= Kamilah Taylor =

Jamaican software engineer

Kamilah Taylor is a Jamaican software engineer; she is known for advocating for women and people of color in the tech industry.

== Early life and education ==
Taylor was born in Jamaica, to parents Ashley Hamilton-Taylor and Delta Taylor. Her parents still reside in Jamaica, where her father is a computer science lecturer at University of the West Indies, and her mother is a teacher at St. Andrew's Prep School.
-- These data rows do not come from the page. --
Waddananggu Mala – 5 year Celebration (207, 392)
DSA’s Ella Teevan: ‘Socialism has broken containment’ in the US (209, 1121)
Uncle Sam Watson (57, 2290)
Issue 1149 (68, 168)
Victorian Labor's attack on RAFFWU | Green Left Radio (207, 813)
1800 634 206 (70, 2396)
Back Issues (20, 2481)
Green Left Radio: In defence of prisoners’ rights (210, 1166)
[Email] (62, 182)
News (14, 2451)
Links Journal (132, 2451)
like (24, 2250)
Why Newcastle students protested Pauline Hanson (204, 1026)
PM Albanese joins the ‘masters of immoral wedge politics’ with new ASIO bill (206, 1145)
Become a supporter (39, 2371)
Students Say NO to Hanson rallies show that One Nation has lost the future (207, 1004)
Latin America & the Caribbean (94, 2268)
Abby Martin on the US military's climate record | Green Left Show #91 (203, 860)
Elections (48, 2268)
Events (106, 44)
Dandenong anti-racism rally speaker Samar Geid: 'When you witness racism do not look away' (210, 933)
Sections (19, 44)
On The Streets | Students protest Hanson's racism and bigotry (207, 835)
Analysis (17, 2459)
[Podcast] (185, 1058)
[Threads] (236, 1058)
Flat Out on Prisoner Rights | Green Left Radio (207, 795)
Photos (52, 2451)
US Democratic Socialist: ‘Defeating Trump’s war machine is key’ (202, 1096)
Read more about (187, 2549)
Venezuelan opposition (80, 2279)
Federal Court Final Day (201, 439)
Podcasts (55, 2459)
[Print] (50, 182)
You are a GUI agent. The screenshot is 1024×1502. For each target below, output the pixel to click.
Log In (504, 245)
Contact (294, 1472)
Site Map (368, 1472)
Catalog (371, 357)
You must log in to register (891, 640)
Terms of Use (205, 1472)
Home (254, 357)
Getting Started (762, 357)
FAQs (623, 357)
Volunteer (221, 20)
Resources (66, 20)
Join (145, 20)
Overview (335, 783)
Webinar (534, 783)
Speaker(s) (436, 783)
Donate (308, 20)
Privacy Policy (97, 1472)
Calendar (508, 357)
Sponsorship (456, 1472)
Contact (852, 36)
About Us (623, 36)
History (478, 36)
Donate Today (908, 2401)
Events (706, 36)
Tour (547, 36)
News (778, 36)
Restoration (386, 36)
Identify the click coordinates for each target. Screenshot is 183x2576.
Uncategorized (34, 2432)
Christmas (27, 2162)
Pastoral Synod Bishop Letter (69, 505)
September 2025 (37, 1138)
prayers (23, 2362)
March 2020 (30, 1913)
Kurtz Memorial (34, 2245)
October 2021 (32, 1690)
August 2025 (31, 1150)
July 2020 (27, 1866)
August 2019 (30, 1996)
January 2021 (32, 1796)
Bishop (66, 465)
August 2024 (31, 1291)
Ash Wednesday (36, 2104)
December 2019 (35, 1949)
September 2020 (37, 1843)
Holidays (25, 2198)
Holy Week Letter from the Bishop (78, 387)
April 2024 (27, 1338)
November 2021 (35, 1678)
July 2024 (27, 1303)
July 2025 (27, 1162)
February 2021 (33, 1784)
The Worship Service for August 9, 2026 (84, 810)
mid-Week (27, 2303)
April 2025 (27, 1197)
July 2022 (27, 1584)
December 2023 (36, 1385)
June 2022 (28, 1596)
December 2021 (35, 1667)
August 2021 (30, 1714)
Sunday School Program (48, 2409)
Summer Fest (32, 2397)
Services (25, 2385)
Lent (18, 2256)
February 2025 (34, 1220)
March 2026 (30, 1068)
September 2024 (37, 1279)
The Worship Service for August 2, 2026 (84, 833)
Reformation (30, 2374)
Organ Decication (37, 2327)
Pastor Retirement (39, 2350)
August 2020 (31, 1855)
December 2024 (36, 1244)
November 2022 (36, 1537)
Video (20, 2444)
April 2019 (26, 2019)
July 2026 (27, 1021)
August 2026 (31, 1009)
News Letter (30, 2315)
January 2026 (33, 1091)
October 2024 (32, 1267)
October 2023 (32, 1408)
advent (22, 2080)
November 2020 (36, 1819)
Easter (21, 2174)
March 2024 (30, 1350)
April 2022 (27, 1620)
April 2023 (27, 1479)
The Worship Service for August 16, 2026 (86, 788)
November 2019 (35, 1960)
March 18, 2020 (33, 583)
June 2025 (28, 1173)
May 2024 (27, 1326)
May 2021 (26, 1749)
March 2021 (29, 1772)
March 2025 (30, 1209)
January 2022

In Taylor's earlier years, she attended Mona Preparatory School in Kingston, Jamaica until the fifth grade. She completed middle school at Holcomb Bridge and attended North Spring Charter high school in Atlanta. Both of which were magnet schools centered around advanced math and sciences, as well as performing arts. She obtained a bachelor's degree in math and computer science from the University of the West Indies. She also earned a master's degree in computer science with a concentration in robotics from the University of Illinois at Urbana-Champaign.

== Career ==
Taylor's career started at Wolfram Research, Inc directly after completing graduate school. In late 2011, she applied to LinkedIn and joined the company in 2012 as a software engineer. Taylor led the infrastructure and flagship app integrations on the LinkedIn Learning app. In 2017, she was noted as one of Business Insider’s most powerful female engineers in the United States for her work with LinkedIn. Taylor was involved via Google chat in the Girls in ICT Caribbean hackathon, which was held in Jamaica, Trinidad, and Barbados — International Girls in ICT Day in 2017.

An engineering manager for Uber tried recruiting Taylor for a developer position at the San Francisco startup. However, she declined the position due to a major sexual harassment controversy with the company. The female manager replied telling her that “sexism is systemic in tech”, which then sparked some backlash via Twitter.

Taylor is a co-author of the book, Women in Tech.